A storyteller’s cadence
You know that feeling when someone clears their throat and says, “Right then, where were we?” Well, that’s what “The story so far:” does. It invites you close to the campfire and asks you to lean in and listen to a terribly good story. Do you feel the warmth in the voice? Can you picture the wry smile? It’s easy to conjure an image of Morgan Freeman sitting back with a glass of whiskey, reading these very lines.
But the opening doesn’t truly hit its stride until the second half of the opening sentence: the universe was created. This is quite a big statement. Yet it lands so casually—as if the birth of existence were as thrilling as a recap of yesterday’s weather report. This kind of tonal contrast does a lot of heavy lifting even if the prose itself is simple on it’s face. Remember: something magical happens when monumental scale meets conversational tone.
Echoes of the Bible
Speaking of the birth of existence…
It’s hard not to hear the echoes of Genesis 1:1— “In the beginning God created the heavens and the earth…”
Or John 1:1— “In the beginning was the Word, and the Word was with God, and the Word was God.”
Adams is playing with familiarity here, borrowing the gravity of religious language, but using it without any of the expected reverence. And let’s face it, there’s something inherently funny about dressing down an origin story that’s usually framed as divine.
Then, the reversal
This has made a lot of people very angry and been widely regarded as a bad move.
Common sense says that we’re meant to think the universe being created was a good thing. But that’s the reversal. That’s the joke. (Oh no, have I committed a cardinal joke sin?)
It’s a fantastic fake-out. One moment we have creation, and the next moment, we’re side-eyeing it.
The universe? Meh. I’ve seen better.
And it’s Adam’s’ gentle sarcasm and witty suspicion that keeps you reading. You’re not expecting a plot-heavy epic. You just want a story that tickles your funny bone every time he subverts expectations.
Humour so dry it’s astringent
Forget fancy language and metaphors. We have no time for that. We have taxes to pay and trains to catch. It’s plain English with just a touch of something sour. Like annoyed letters to the editor or strongly worded emails to “whom it may concern,” it is its seriousness—its plainness—that makes it easy to mock.

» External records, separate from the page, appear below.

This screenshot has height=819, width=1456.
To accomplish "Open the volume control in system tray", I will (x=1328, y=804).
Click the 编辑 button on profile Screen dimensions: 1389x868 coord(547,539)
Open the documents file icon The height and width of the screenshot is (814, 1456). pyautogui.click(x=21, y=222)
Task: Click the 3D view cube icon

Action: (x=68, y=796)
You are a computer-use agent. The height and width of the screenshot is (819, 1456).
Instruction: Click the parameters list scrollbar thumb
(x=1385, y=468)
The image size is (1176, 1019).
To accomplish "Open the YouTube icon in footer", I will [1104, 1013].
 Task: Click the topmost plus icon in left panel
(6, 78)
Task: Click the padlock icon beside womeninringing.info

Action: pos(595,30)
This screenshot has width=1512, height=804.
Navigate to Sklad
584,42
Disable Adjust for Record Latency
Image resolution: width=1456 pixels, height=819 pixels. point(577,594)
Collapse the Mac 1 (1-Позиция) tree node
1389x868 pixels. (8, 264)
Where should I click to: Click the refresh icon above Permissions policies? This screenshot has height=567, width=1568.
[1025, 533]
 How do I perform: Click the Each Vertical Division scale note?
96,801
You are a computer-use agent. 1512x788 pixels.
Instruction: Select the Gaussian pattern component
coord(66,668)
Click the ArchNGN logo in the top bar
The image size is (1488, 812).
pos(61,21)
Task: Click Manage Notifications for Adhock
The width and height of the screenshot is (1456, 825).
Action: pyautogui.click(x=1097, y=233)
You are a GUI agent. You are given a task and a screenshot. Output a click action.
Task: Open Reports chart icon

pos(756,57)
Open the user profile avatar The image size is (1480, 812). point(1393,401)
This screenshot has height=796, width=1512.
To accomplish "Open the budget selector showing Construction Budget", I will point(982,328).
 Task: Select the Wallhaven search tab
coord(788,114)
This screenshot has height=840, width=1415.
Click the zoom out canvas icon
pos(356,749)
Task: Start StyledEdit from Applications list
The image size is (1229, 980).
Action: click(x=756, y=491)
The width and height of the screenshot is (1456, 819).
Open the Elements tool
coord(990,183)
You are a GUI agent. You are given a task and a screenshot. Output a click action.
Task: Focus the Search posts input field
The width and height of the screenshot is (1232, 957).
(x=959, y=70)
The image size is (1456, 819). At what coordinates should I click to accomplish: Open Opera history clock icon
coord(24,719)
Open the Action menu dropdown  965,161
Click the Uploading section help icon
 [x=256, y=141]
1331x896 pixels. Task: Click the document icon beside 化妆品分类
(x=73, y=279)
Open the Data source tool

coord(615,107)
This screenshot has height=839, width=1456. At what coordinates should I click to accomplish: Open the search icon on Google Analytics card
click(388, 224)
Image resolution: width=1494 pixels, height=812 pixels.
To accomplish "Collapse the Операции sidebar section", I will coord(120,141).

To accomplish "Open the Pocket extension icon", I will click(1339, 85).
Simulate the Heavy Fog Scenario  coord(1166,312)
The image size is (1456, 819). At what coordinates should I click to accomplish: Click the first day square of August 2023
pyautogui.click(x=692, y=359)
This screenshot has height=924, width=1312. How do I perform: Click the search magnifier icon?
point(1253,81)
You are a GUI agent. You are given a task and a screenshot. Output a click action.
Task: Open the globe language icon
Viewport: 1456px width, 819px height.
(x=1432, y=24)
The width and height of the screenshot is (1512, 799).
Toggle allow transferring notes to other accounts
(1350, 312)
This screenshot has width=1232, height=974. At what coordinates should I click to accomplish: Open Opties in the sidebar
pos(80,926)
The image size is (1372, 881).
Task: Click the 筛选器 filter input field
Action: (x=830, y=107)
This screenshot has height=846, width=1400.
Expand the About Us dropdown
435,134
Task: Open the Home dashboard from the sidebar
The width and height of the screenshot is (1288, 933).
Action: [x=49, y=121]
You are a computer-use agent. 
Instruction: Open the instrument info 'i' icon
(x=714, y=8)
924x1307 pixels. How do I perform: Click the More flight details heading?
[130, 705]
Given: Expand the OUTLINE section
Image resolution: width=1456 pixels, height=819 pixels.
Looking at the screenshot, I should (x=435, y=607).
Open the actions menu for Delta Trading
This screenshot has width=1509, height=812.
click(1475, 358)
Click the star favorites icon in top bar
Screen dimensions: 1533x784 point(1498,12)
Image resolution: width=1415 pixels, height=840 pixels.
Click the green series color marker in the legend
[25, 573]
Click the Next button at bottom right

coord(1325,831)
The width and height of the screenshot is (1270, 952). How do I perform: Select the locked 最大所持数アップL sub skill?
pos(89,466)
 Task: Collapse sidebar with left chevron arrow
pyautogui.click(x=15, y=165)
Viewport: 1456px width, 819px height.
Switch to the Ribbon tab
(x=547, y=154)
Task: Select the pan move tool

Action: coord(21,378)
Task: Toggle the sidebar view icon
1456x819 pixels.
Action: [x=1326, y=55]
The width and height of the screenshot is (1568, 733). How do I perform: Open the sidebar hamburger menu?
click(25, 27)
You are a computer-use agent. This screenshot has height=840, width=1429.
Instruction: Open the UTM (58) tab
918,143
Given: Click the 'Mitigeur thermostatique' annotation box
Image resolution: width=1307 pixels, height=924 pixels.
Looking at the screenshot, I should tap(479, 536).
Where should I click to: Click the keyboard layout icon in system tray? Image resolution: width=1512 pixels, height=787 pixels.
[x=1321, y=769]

And it’s served up dry. Bone dry. Adams doesn’t wink or jab you in the ribs. He lets the joke land and then walks away with utter indifference. The straight-faced absurd is the backbone of British humour, and Adams’ mastery is Pythonesque.
Are you having a little fiddle with your opening lines? Stuck on the next great idea? Try this: pick something grand (or something weighty or sacred) and flatten it out. Try describing the miraculous in the tone of a mildly annoyed neighbour or a bored teenager. Remember, tone isn’t always about voice. Sometimes, it’s about mischief.